Une stratégie à préciser

ÉDITORIAL / Le candidat à la mairie de Sherbrooke, Steve Lussier, a lancé sa campagne, jeudi, avec un discours très optimiste et un brin séducteur en promettant de faire de Sherbrooke «la ville la plus prospère au Québec», en attirant notamment de nouvelles entreprises et des sous-traitants
On ne peut douter de la sincérité de l'engagement du candidat et il faut saluer son enthousiasme, mais, pour bien des Sherbrookois, il s'agit là d'un air connu en période électorale.
Sherbrooke Citoyen doit pour sa part tenir jeudi une rencontre citoyenne sous le thème de l'économie locale.
M. Lussier devra d'ici le scrutin du 5 novembre détailler son plan d'action et expliquer comment il compte s'y prendre pour faire mieux que le maire sortant, Bernard Sévigny, qui veut lui positionner Sherbrooke «pour devenir la ville de la croissance au Québec».
Bref, ces belles intentions se ressemblent passablement.
Steve Lussier a évidemment l'avantage d'être un nouveau venu sur la scène municipale.
Il a beau jeu d'attaquer le bilan de l'administration Sévigny et de se présenter comme l'incarnation du changement.
Par exemple, M. Lussier a raison de déplorer que Sherbrooke n'ait pu attirer Ubisoft ni pu convaincre SherWeb d'investir ici plutôt qu'à Longueuil.
Non seulement la région a ainsi «perdu» des centaines d'emplois potentiels, mais cela lui aurait donné une nouvelle impulsion dans le domaine de la technologie. La décision d'Ubisoft, il y a quelques mois, d'investir dans un nouveau studio de production à Saguenay et d'y créer ainsi 125 emplois en conception et programmation de jeux vidéos a jeté une douche froide sur la région, d'autant plus que cette entreprise avait depuis 2005 une entente avec l'Université de Sherbrooke pour de la formation.
Or, Sherbrooke Innopole et Magog Technopole courtisaient Ubisoft chacun de son côté, ce qu'ignorait le ministre responsable de l'Estrie, Luc Fortin, tandis que le maire Sévigny n'a pas participé aux démarches.

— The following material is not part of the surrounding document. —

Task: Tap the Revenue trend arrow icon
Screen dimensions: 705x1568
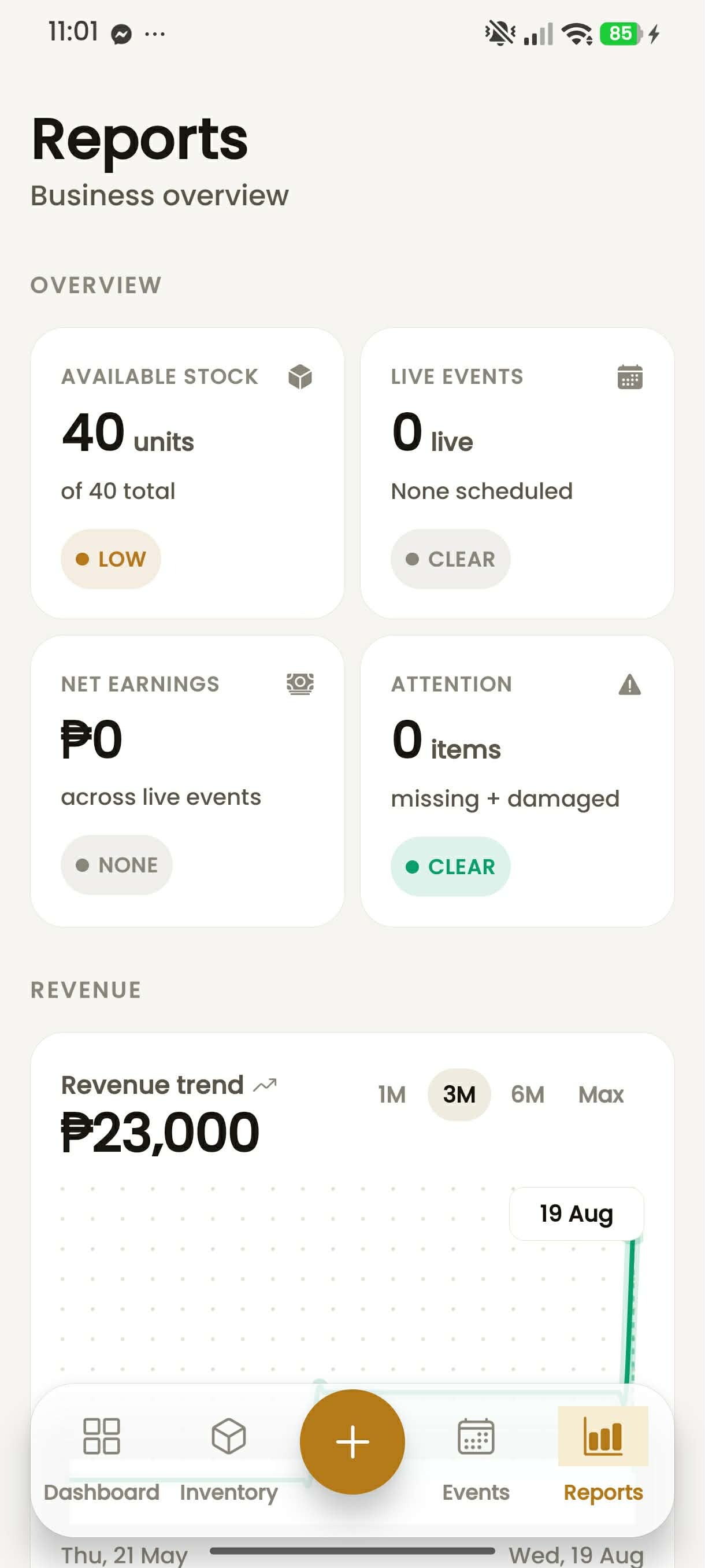Action: tap(265, 1085)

Y a-t-il eu un manque de concertation des forces du milieu ou de vision de la part des différents partenaires du développement économique, notamment la Ville de Sherbrooke, Sherbrooke Innopole et l'Université de Sherbrooke?

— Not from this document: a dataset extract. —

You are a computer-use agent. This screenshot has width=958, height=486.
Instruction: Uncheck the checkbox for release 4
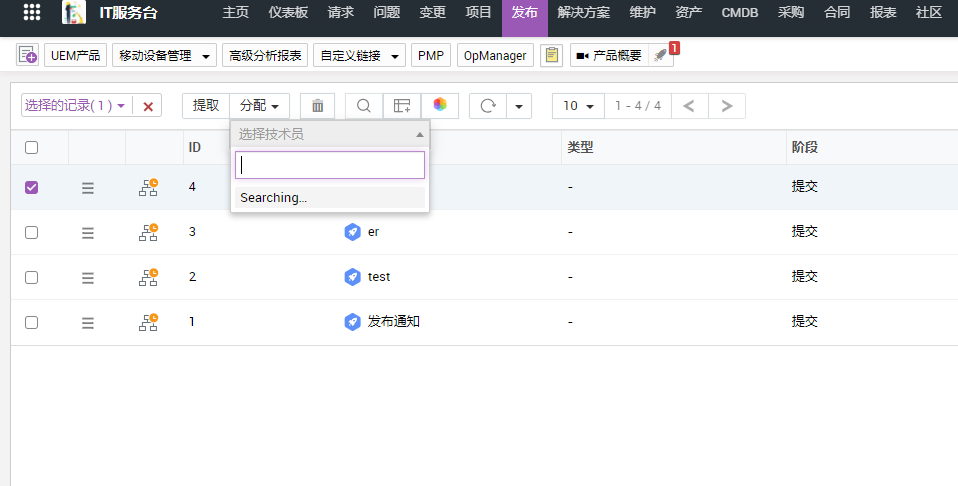pyautogui.click(x=31, y=187)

Autre déception majeure pour Sherbrooke: l'investissement de 8 millions $ de la PME sherbrookoise SherWeb à Longueuil, créant 200 emplois de haut savoir, annoncé il y a quelques semaines.
L'entreprise spécialisée dans l'hébergement de données avait motivé son choix par son besoin d'avoir accès à un plus grand bassin de main-d'oeuvre qualifiée et bilingue.

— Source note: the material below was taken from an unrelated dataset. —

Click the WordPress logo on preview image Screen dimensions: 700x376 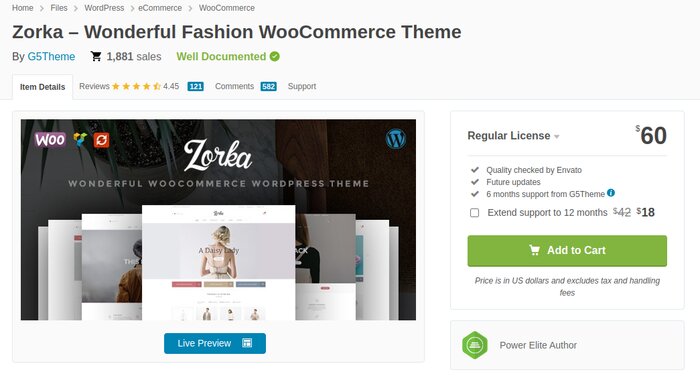(396, 138)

Bien des Sherbrookois ont sans doute eu bien du mal à s'expliquer une telle décision compte tenu de la présence ici de deux universités et de deux cégeps, francophones et anglophones, qui forment des diplômés dans moult domaines.
Il faut toutefois reconnaître que les difficultés de Sherbrooke pour obtenir de gros investissements dans les secteurs de pointe datent de bien avant l'ère Sévigny.
En outre tout n'est pas noir: par exemple, Cooper Standard, qui produit des joints d'étanchéité, vient d'inaugurer une nouvelle usine de 12,3 millions dans le parc industriel, tandis que Soprema, un fabricant de produits pour l'enveloppe des bâtiments, y investit 20 millions $ pour de nouvelles installations.
D'autre part, la décision du candidat Lussier de soumettre le projet Well. Inc. à un moratoire est difficile à comprendre puisque ce projet de revitalisation urbaine est axé justement sur l'innovation et la création d'emplois spécialisés.
On pourrait dire la même chose de son intention de réduire les dépenses pour la relance de l'aéroport régional de Sherbrooke et l'ajout de vols commerciaux.
Le projet a certes été mal ficelé par l'administration Sévigny, mais est vu par plusieurs comme un ou outil nécessaire au développement économique de la région.
Steve Lussier aura tout le temps de préciser sa pensée et sa stratégie, mais il devra aussi expliquer certaines de ses prises de position en apparence contradictoires.